The traditional heritage skill of lime pointing has been given a major boost this month (July), thanks to a special course run by us on the Peak Forest Canal.

Group of people standing by a wall Judy Jones and Kick start apprentices

Nearly 50 different employees, our volunteers and apprentices attended a series of day-long training sessions held in the historic canal basin at Bugsworth, a scheduled ancient monument at the end of an arm off the Peak Forest Canal in north Derbyshire.

Peak Forest Canal

Constructed in 1796 by the famous canal and tramway engineer Benjamin Outram, Bugsworth Basin is part of the 16-mile long Peak Forest Canal, which connected the limestone and gritstone quarries of Derbyshire to Manchester and the trans-Pennine canal network.

Much of the Peak Forest Canal is lined with ageing stonework, dating back more than two centuries, and keeping this historic infrastructure in good working order is a top priority for the Trust, which cares for 2,000 miles of canals and rivers across England and Wales.

Understanding the importance of our heritage

Judy Jones, our North West heritage adviser, said: “It is really important that our employees, contractors and volunteers understand the importance of our wonderful heritage structures and maintain them with appropriate skills and materials.

“We have been granted Scheduled Monument Consent to repair washwalls in the upper Bugsworth Basin, so this seemed a perfect opportunity to combine this vital maintenance task with some specialised training.

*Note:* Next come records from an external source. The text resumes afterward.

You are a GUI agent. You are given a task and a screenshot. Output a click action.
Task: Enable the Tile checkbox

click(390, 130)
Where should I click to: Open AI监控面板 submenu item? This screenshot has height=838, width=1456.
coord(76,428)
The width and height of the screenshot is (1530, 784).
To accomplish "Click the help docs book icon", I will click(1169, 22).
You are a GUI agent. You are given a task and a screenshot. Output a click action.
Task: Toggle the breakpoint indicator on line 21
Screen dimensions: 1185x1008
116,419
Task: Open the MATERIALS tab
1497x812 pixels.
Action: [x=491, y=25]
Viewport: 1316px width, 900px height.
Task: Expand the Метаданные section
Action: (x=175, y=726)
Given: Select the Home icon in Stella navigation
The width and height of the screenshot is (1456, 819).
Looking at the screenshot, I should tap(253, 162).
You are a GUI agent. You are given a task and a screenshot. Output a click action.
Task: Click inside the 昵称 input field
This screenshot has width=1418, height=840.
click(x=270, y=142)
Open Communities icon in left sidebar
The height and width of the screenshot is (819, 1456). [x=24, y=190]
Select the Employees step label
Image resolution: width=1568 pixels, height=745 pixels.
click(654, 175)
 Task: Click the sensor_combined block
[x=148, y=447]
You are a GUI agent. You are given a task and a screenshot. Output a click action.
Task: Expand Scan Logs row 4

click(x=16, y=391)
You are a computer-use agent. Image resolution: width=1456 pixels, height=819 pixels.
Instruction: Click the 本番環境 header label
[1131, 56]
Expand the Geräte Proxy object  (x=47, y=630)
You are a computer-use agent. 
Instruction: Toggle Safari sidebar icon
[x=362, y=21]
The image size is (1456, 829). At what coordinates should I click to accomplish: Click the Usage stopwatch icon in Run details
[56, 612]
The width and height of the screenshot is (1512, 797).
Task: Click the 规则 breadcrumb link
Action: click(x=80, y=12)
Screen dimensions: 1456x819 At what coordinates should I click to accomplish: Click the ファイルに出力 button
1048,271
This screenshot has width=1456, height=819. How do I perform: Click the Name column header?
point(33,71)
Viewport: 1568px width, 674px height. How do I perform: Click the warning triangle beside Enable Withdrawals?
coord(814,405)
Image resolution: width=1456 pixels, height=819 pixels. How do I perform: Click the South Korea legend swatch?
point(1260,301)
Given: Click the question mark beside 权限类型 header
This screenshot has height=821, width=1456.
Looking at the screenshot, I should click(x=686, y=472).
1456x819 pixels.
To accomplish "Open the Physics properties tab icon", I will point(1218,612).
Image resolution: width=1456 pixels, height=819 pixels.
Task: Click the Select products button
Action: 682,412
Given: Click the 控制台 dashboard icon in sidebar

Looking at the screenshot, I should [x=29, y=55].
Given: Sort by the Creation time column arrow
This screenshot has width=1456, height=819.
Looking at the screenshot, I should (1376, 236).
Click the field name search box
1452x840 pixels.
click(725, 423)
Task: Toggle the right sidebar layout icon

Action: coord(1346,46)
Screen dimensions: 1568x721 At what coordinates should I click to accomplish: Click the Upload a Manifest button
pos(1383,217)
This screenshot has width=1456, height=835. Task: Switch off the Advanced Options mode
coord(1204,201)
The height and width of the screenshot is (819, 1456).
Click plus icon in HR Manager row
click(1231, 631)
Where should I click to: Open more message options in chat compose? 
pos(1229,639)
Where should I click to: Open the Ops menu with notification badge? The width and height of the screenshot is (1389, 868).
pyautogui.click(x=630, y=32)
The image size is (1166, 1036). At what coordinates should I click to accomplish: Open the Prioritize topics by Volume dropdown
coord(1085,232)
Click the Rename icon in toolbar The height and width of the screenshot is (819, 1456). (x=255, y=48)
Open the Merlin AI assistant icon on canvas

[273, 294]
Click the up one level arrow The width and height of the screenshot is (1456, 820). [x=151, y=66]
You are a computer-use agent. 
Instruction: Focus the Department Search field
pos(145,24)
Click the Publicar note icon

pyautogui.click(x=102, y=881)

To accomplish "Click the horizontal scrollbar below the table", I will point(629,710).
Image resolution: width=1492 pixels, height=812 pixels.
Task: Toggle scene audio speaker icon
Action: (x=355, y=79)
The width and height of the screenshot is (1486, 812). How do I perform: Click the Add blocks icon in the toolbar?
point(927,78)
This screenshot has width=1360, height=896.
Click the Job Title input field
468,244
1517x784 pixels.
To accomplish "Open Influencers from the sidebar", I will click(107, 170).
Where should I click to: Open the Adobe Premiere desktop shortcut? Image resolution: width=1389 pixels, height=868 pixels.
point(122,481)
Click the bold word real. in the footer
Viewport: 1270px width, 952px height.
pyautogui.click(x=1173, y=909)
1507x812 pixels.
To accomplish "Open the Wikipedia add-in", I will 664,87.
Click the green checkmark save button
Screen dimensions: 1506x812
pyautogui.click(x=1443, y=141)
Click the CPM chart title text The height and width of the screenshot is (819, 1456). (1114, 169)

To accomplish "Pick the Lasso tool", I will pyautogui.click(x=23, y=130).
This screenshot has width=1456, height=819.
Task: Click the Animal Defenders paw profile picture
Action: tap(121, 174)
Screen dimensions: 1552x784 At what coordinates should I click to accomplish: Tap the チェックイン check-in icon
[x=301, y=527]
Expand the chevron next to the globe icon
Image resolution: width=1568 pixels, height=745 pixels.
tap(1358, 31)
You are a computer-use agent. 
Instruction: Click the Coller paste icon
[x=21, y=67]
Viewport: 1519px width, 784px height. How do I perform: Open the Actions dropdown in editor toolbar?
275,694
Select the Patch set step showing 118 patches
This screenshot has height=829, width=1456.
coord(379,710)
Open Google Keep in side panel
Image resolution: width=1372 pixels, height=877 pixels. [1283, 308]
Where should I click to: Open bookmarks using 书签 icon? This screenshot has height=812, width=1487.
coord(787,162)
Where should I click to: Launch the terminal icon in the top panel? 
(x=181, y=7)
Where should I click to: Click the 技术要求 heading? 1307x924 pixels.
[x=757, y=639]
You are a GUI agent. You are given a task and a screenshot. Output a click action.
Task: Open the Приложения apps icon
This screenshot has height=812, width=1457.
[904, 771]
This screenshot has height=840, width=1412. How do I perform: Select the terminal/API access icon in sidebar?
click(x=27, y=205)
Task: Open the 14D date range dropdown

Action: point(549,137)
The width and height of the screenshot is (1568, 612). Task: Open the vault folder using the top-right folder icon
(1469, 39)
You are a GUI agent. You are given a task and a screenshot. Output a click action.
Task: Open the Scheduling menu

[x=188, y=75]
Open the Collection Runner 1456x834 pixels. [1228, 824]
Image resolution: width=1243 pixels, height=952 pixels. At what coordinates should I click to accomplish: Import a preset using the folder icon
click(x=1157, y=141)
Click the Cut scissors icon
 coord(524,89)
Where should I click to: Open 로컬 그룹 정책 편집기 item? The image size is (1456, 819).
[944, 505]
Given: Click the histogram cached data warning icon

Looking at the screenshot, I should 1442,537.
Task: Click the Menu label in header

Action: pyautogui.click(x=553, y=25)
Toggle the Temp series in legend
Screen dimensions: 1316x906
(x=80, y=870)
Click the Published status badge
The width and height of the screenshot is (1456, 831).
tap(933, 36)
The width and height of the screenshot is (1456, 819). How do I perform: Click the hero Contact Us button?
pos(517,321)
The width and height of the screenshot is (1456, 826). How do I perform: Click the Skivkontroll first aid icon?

“Although the canals were originally built to transport goods during the Industrial Revolution, they have now been reinvented as leisure destinations and havens for wildlife. Particularly during the coronavirus lockdowns, people have noticed how waterways offer an amazing, tranquil space, where everything slows down, a great place to escape the pressures of modern life.

people pointing wall

"We know from research that people are happier and more relaxed when they’re by water, and activities such as walking, cycling, boating, fishing, canoeing and paddle boarding improve people’s mental and physical wellbeing.

“Maintaining the nation’s historic canals is a constant challenge but it is so important to preserve this wonderful resource for future generations to enjoy.”

Today the Peak Forest Canal, along with the Macclesfield Canal, form part of the popular 100 mile Cheshire canal cruising ring, which provides boaters with a chance to combine the beautiful rural Cheshire scenery with the urban waterways of Greater Manchester.